TEXT PASSAGE:
------

Home Arrays Find the number of occurrences of an element in a sorted array.

Find the number of occurrences of an element in a sorted array.

by nikoo28
0 comments 1 minutes read

Question: Given a sorted array of n elements, possibly with duplicates, find the number of occurrences of an element.

Input: 4, 4, 8, 8, 8, 15, 16, 23, 23, 42. Find 8
Output: Count = 3

The most basic methodology to solve this problem is linear search. Just scan the array and count the number of occurrences. But this takes time O(n).

int linearSearchCount(int arr[], int n, int data)
{
	int count = 0;
	int i = 0;

	for(i=0;i<n;i++)
	{
		if(arr[i] == data)
			count++;
	}

	return count;
}

We can improve the time complexity by using binary search. The steps involved in this method are:-

  • Do a binary search and search for the data in the array. Let us assume that the position is K.
  • Now traverse left from the position K, until we get a different element. Keep a count of the number of elements. Let it be leftCount.
  • Now traverse right from the position K, until we get a different element. Keep a count of the number of elements. Let it be rightCount.
  • Total number of occurrences = leftCount + 1 + rightCount
#include<stdio.h>

int binarySearchIterative(int arr[], int size, int data)
{
	int low = 0;
	int high = size-1;
	int mid;
	while(low<=high)

------

GIVEN DATA:
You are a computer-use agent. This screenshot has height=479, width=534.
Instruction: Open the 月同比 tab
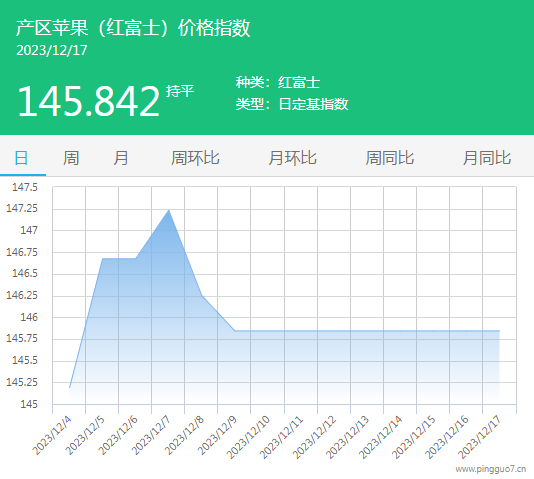tap(487, 158)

------

STATED TASK 1: Summarize the text on counting occurrences in a sorted array in two sentences.
STATED TASK 2: Repeat the part of the text on counting occurrences in a sorted array between "return count;" and "size, int data)", inclusive.
The data after the text are not needed here.

RIGHT ANSWER 1: The problem is to find how many times an element occurs in a sorted array that may contain duplicates, which a linear scan solves in O(n) time. A faster method uses binary search to find the element at some position K, counts matching elements to the left and right of K, and totals them as leftCount + 1 + rightCount.

RIGHT ANSWER 2:
return count;
}

We can improve the time complexity by using binary search. The steps involved in this method are:-

  • Do a binary search and search for the data in the array. Let us assume that the position is K.
  • Now traverse left from the position K, until we get a different element. Keep a count of the number of elements. Let it be leftCount.
  • Now traverse right from the position K, until we get a different element. Keep a count of the number of elements. Let it be rightCount.
  • Total number of occurrences = leftCount + 1 + rightCount
#include<stdio.h>

int binarySearchIterative(int arr[], int size, int data)